Hasta garantili hastane!
Çok büyük. Çok geniş. Çok pahalı. Çok hastalı. Hepsi çok… Dünya'da ileri ülkeler tersini yaptı; küçük fakat yeni teknoloji ile desteklenmiş ve insanların kolay ulaşacağı...
Çok büyük. Çok geniş. Çok pahalı. Çok hastalı. Hepsi çok… Dünya'da ileri ülkeler tersini yaptı; küçük fakat yeni teknoloji ile desteklenmiş ve insanların kolay ulaşacağı hastane modeline geçti.
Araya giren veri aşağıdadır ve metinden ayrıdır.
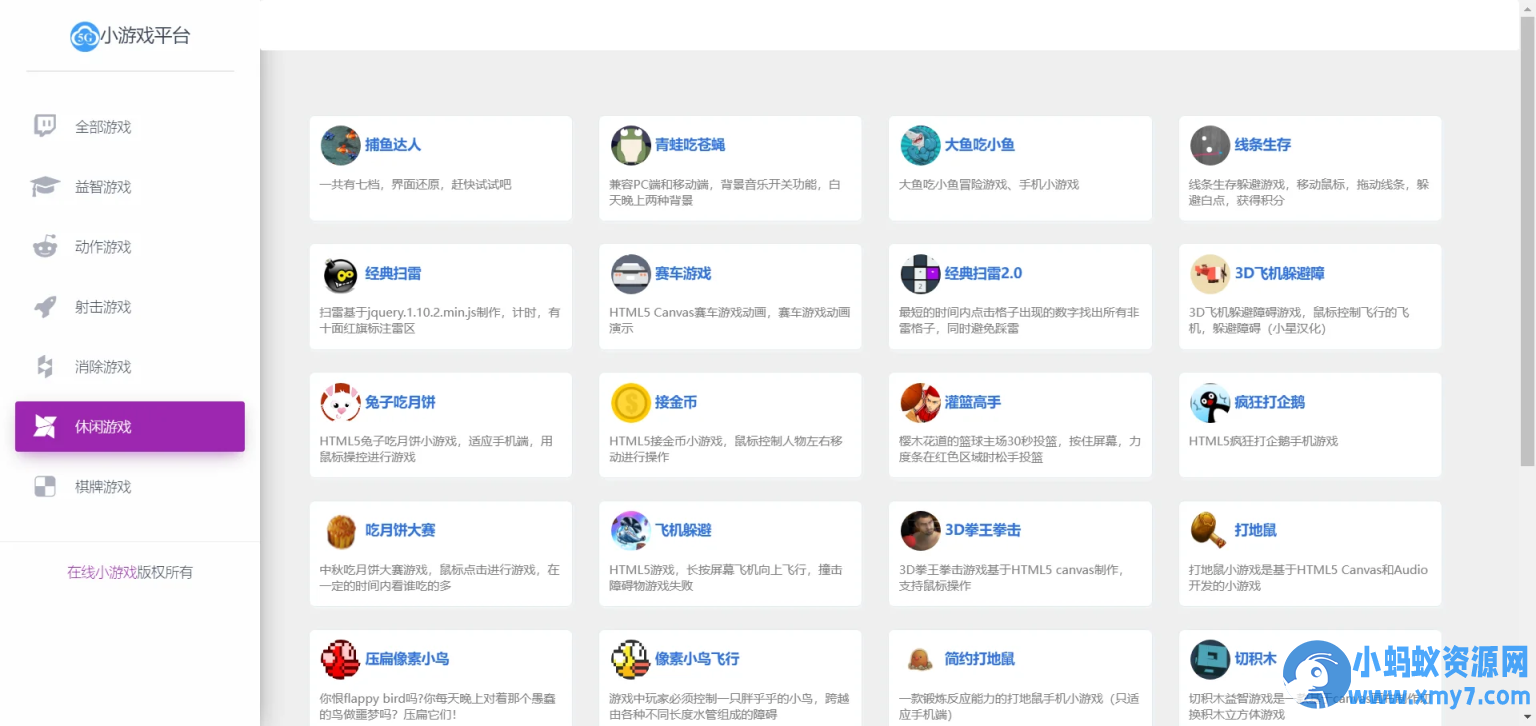The height and width of the screenshot is (726, 1536).
Task: Open the 赛车游戏 game link
Action: click(683, 274)
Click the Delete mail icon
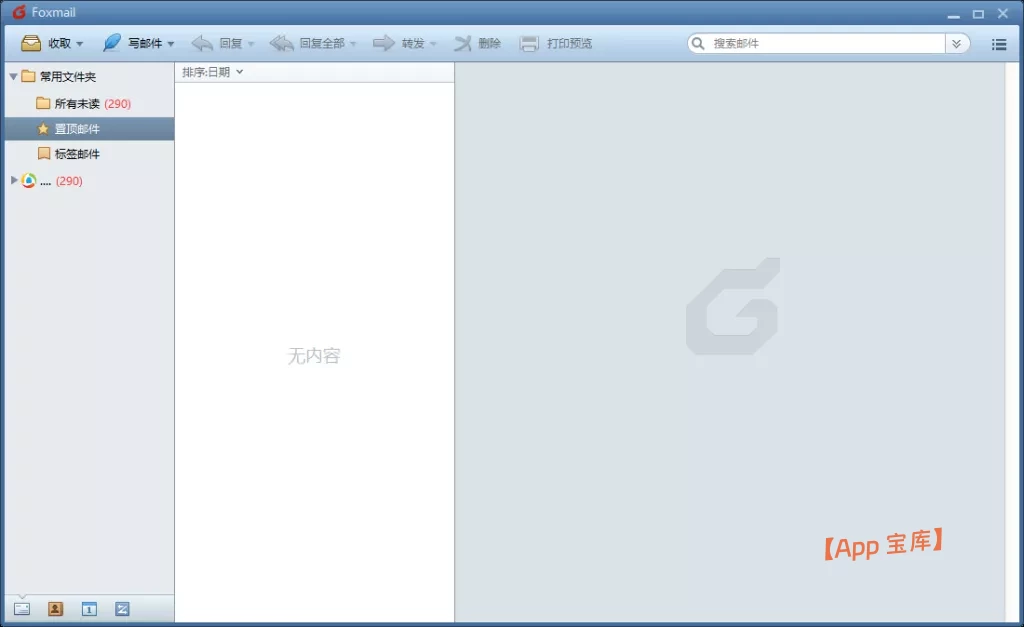 coord(463,43)
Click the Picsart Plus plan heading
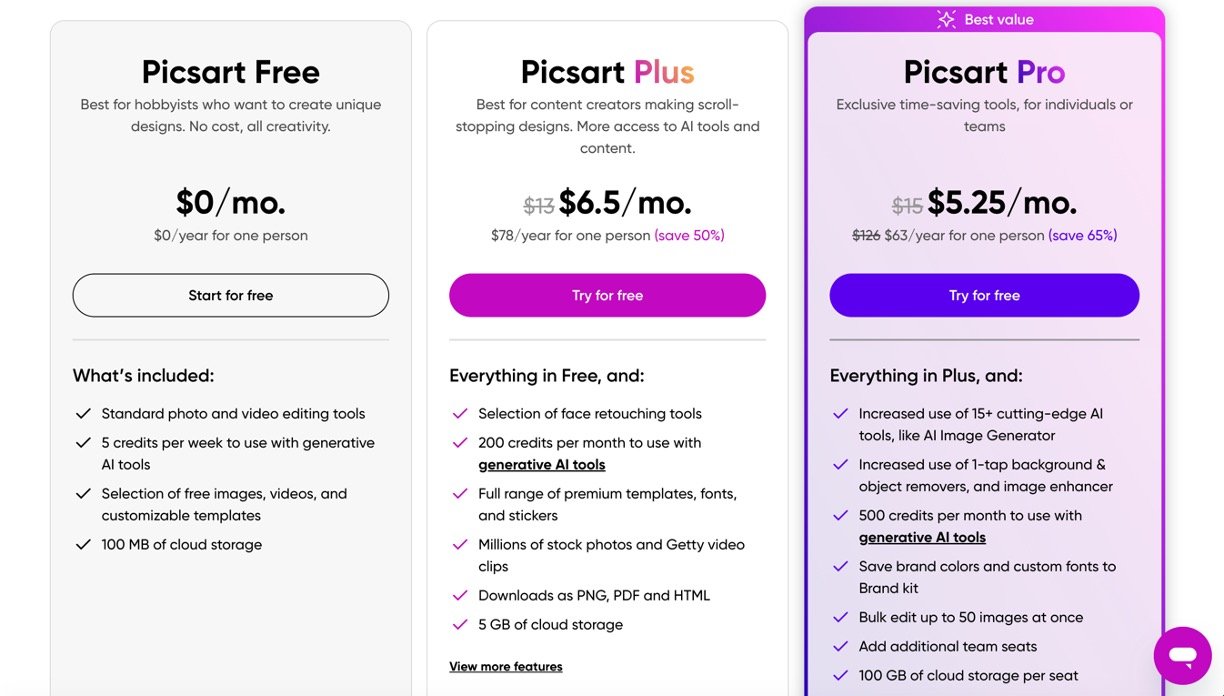 607,72
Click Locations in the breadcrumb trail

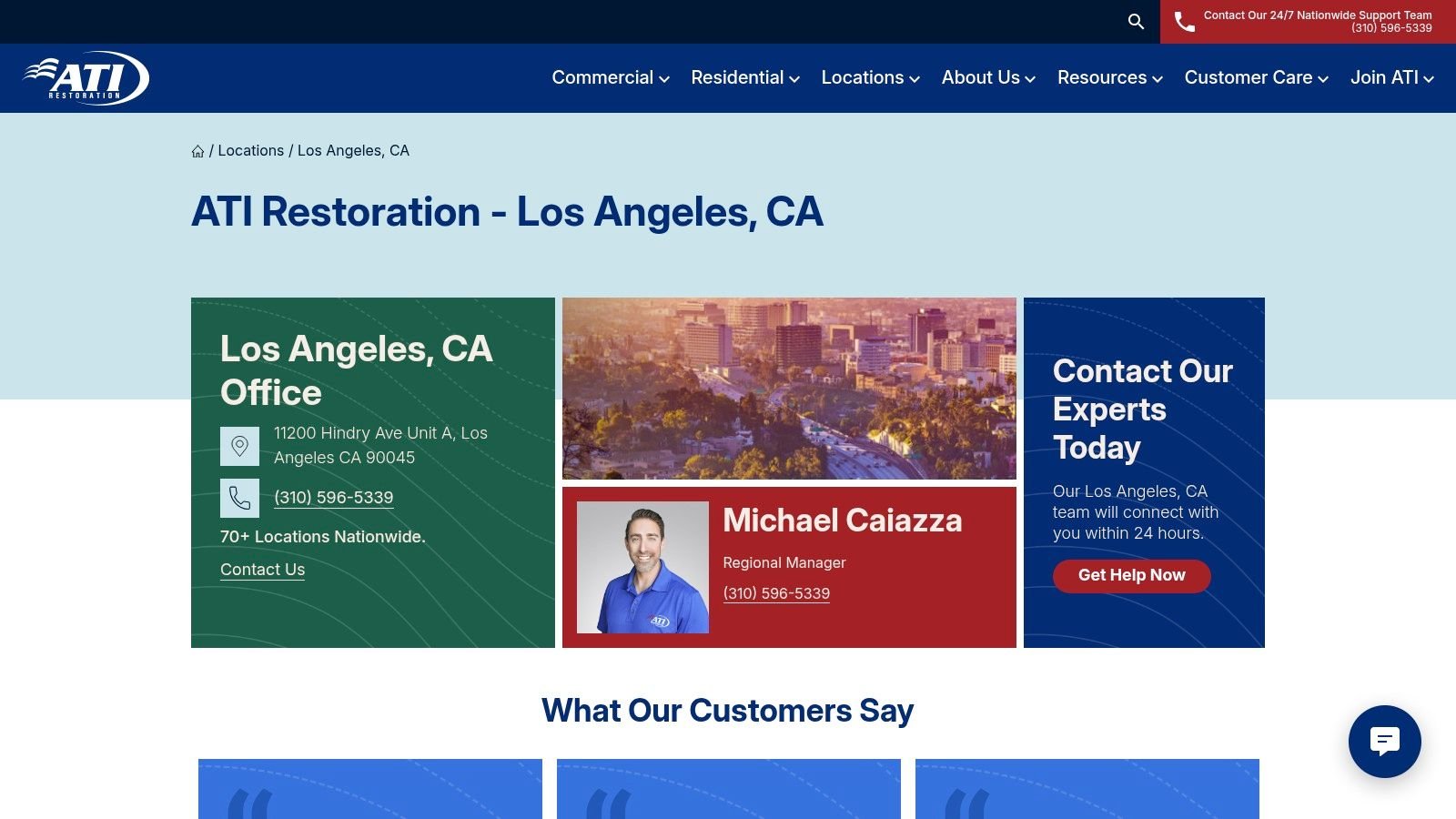click(251, 150)
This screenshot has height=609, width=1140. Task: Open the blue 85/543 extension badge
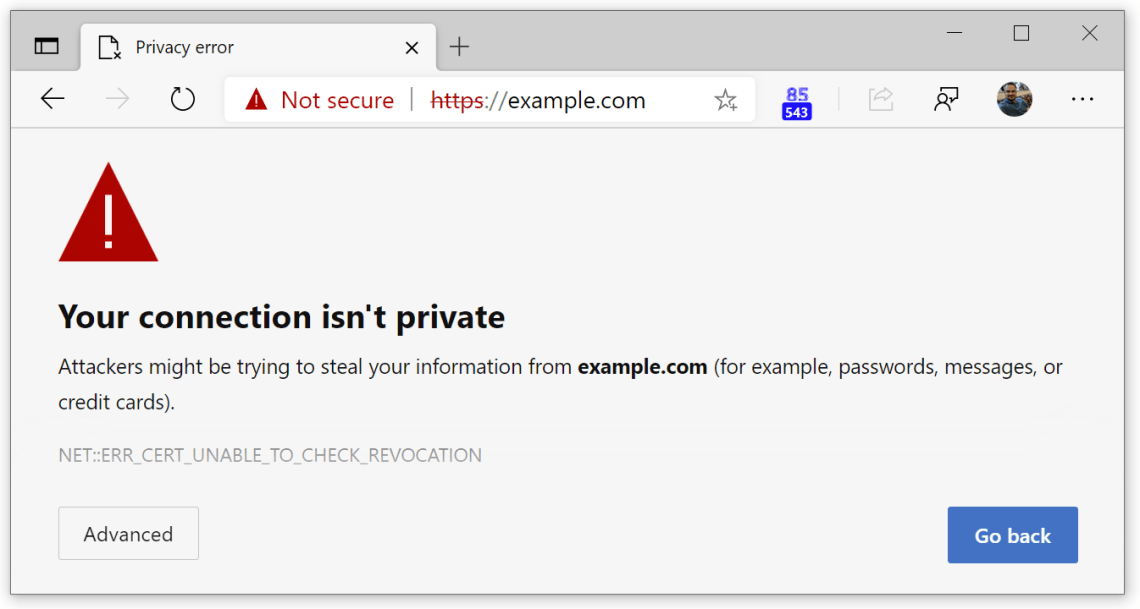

Türkiye, başka ülkelerin deneyip de “yanlış yaptık” diye vazgeçtiği; çok uzak şehirlerden yol parası, zaman harcayarak taşınıp gelen hastalara büyük hastane kurma modelini keşfetti. Ucunda devlet rantı var! Al şu devlet arazisini. Bul dışardan borcu. Dik hastaneyi. 25 yıl garantin hazır. 25 yıl devlet arkanda. Devlet cayamaz. Cayarsa gidersin İsviçre'de “tahkim mahkemesine” söke söke alırsın. Tahkim mahkemesi, hakem mahkemesi demek; kararı kesin, temyizi yok. Sözleşmeye bakar. Sözleşmede yazıyor: Her 100 yataktan 70'ini dolduracak hasta bulamazsan, işte o açığı devlet halktan topladığı vergilerle sana ödeyecek. * * * Diyelim! İnsanlar uyandı. Sağlık bilinci gelişti. “Bir gram et, bin ayıp örter…” yanlış bilgiyi terk etti; yediğine dikkat etti, içtiğini ayarladı, kilosunu bozmadı, sporunu ihmal etmedi. Hamile anneler, sağlıklarına dikkat kesildiler. Turp gibi… Kaya gibi… Nur topu çocuklar doğdu. Hastalanmıyor, kendi vücudunu tanıyor, kendi kendinin doktoru oldu. Olamaz mı? Aslında “tek adam olmak için kişiye özel anayasa yazdıran” cumhurbaşkanının en büyük rüyası, şimdiki başbakanın, şimdiki sağlık bakanının, şimdiki spor bakanın, şimdiki çevre ve şehircilik bakanının, şimdiki milli eğitim bakanının temel hedefi, “hastalanmayan, hastaneye ihtiyaç duymayan sağlam bir toplumu” yaratmak olması gerekir. Hastalanan değil. Doktorsuz, ilaçsız. 150 yıl yaşayan! Sağlıklı insanlar ülkesi Türkiye! Bu çağda devlet adamı, “Hastalanmayan Türkiye” için plan, proje, yatırım, gelecek projeksiyonu yapan yönetici demek. Bunlar tam tersi; geleceğin Türkiye'si için dışardan alınan borçla “hasta garantili hastane” diktiriyor.